CVE-2023-23477: 
IBM WebSphere App Server vulnerability analysis and mitigation

IBM WebSphere Application Server 8.5 and 9.0 traditional was found to contain a remote code execution vulnerability (CVE-2023-23477) that could allow a remote attacker to execute arbitrary code on the system using a specially crafted sequence of serialized objects. The vulnerability was discovered in January 2023 and affects versions 9.0.0.0 through 9.0.5.7 and 8.5.0.0 through 8.5.5.19 (IBM Advisory).
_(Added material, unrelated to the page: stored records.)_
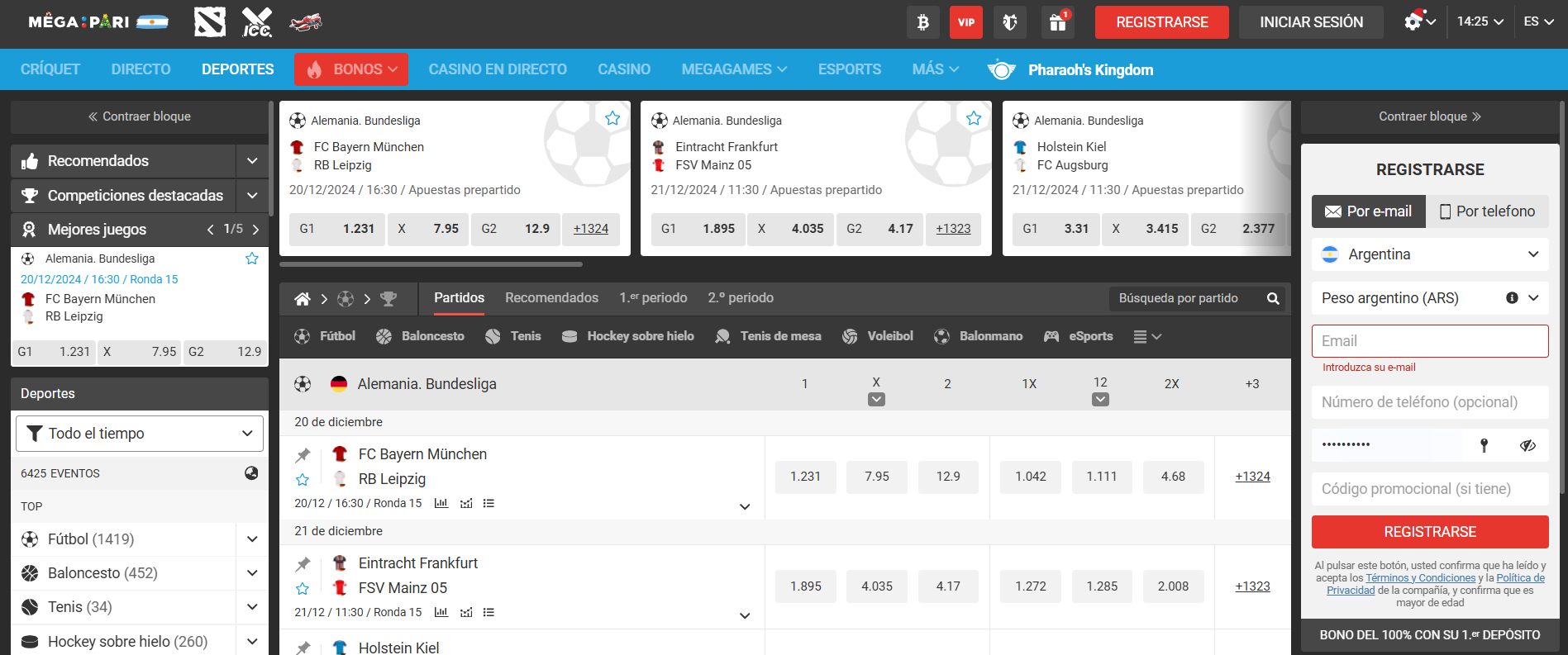Open the Argentina country dropdown
The height and width of the screenshot is (655, 1568).
coord(1429,254)
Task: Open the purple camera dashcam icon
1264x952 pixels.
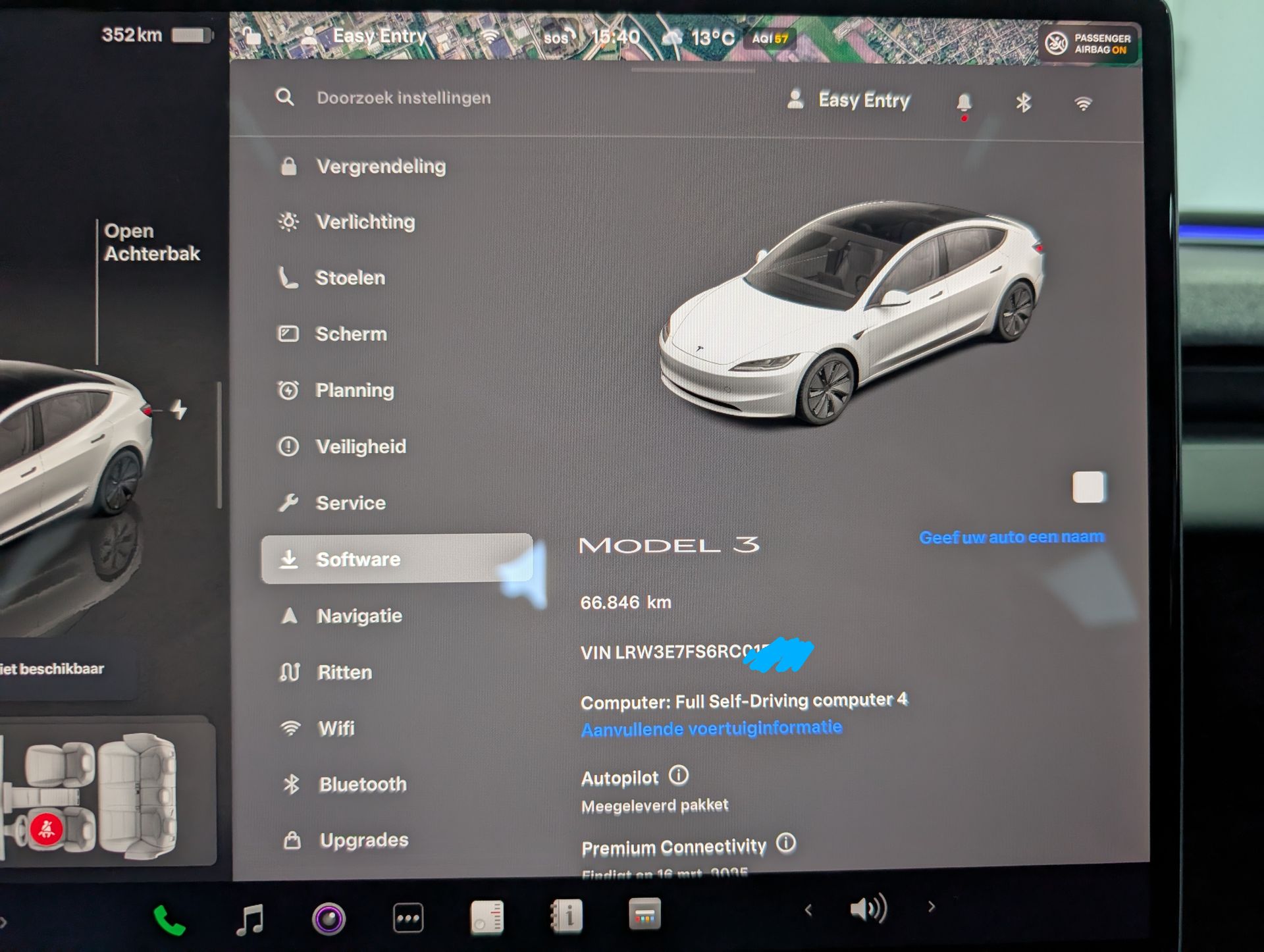Action: click(x=329, y=919)
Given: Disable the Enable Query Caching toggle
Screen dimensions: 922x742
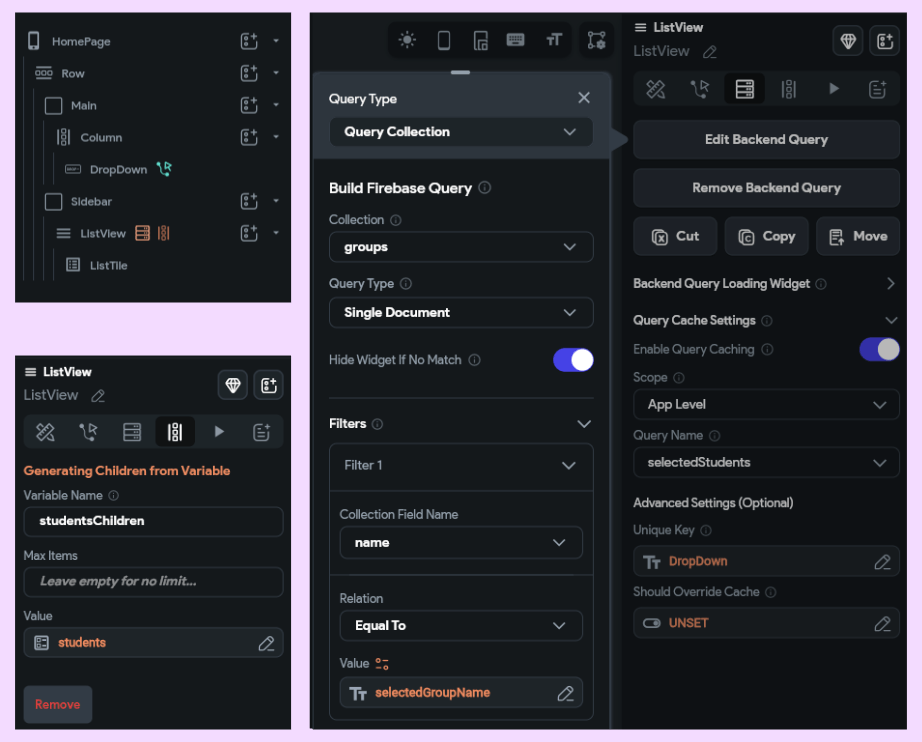Looking at the screenshot, I should [x=879, y=349].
The vulnerability has been assigned a CVSS v3.1 base score of 9.8 CRITICAL (CVSS:3.1/AV:N/AC:L/PR:N/UI:N/S:U/C:H/I:H/A:H) by NIST NVD, while IBM Corporation assigned it a score of 8.1 HIGH (CVSS:3.1/AV:N/AC:H/PR:N/UI:N/S:U/C:H/I:H/A:H). The vulnerability is classified as CWE-94 (Improper Control of Generation of Code) and involves code injection issues (NVD).

If successfully exploited, this vulnerability allows remote attackers to execute arbitrary code on the affected system, potentially leading to complete system compromise with high impacts on confidentiality, integrity, and availability (IBM Advisory).

IBM recommends upgrading to fix pack version 9.0.5.8 or later for V9.0.0.0 through 9.0.5.7, and fix pack version 8.5.5.20 or later for V8.5.0.0 through 8.5.5.19. No workarounds are available (IBM Advisory).